EXERCISE BRIEF >> Revise the globalization passage from "Organizations that venture" up to and including "market (Lund-Thomsen and Nadvi, 2010, p5).", replacing "garment manufacturer" with "clothing maker".

GIVEN PASSAGE >>
------------------------
The USA, on the other hand, is a political and economical integrated union. The political changes regarding the economy have an impact on all the member states. The economic performance of one State has an impact on the overall performance. Thus, the federal government intervenes in the economic performance of every state. Therefore, before entering into a new country, organizations have to evaluate the restrictions that various trade unions pose. Such would help in forecasting the needs and potential factors that would have an effect on the industry. Moreover, there would be an assessment of the various costs the organization would incur in establishing itself in the new market and the expected performance. Thus, there would be the development of strategies for improving marketing activities and reduction of operational costs. Nonetheless, organizations have to assess the global economy since it is interlinked. For example, the great depression that started in New York spread to the whole world (Organization for Economic Co-Operation and Development, 2008, p23).
Another effect of globalization on the corporate social responsibility is the increased awareness of the buyers to suppliers on the CSR standards that they expect corporations to meet. On the other hand, most organizations demand that vendors respond to their CSR standards to do business with them. The CSR standards for organizations vary depending on their locations and the culture of the society they operate in. Consequently, it may prove expensive for the suppliers because each agency may have different standards, thus meeting all their expectations may require more input. Despite being expensive, the suppliers have to adjust their operations to meet the required standards because failure to do so primes to loss of customers, and thus a decreased market share in the global market. For example in Kenya, a flower company adjusted its ethical standards to meet its customer’s ethical standards, which are in line with the UK’s ETI. The UK supermarket that the flower company did business with required the Kenyan flower company to comply with the ethical standards that guided it to do business with it (Lund-Thomsen and Nadvi, 2010, p5).
Organizations that venture the international market have to comply with the set international labor laws, which are more strict than the local ones. The adjustments required for these organizations are often expensive. For example in Cambodia, a garment manufacturer adjusted its labor standards to meet the international labor standards as per the requirement of the international market. Although the company previously followed all the labor laws of its country, it had to adjust its standards to meet the international standards to survive in the international market (Lund-Thomsen and Nadvi, 2010, p5).
Conclusion
Evidently, globalization has had an impact on different components of the value chain. They include technological, financial, economic, political, human resources, cultural, competitive advantage, and corporate social responsibility aspects. International organizations have to adjust their operations to meet the wide range of CSR and cultural expectations, financial and technological needs. They are affected by the economy and political stability of every nation either directly or indirectly. They can also increase their competitive advantage from the different backgrounds and experiences of their diverse workforce. A company operating at the international level has to strategize carefully to ensure that all its operations target at increasing its value.
------------------------
RECORDED INFORMATION >>
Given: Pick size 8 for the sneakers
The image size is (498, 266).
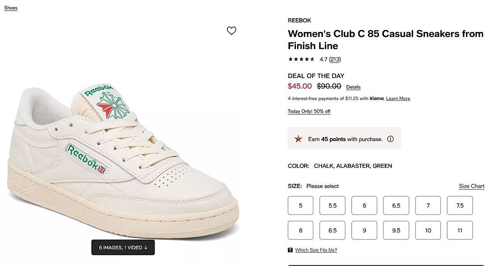Looking at the screenshot, I should coord(300,230).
------------------------
SOLUTION TO THIS TASK >>
Organizations that venture the international market have to comply with the set international labor laws, which are more strict than the local ones. The adjustments required for these organizations are often expensive. For example in Cambodia, a clothing maker adjusted its labor standards to meet the international labor standards as per the requirement of the international market. Although the company previously followed all the labor laws of its country, it had to adjust its standards to meet the international standards to survive in the international market (Lund-Thomsen and Nadvi, 2010, p5).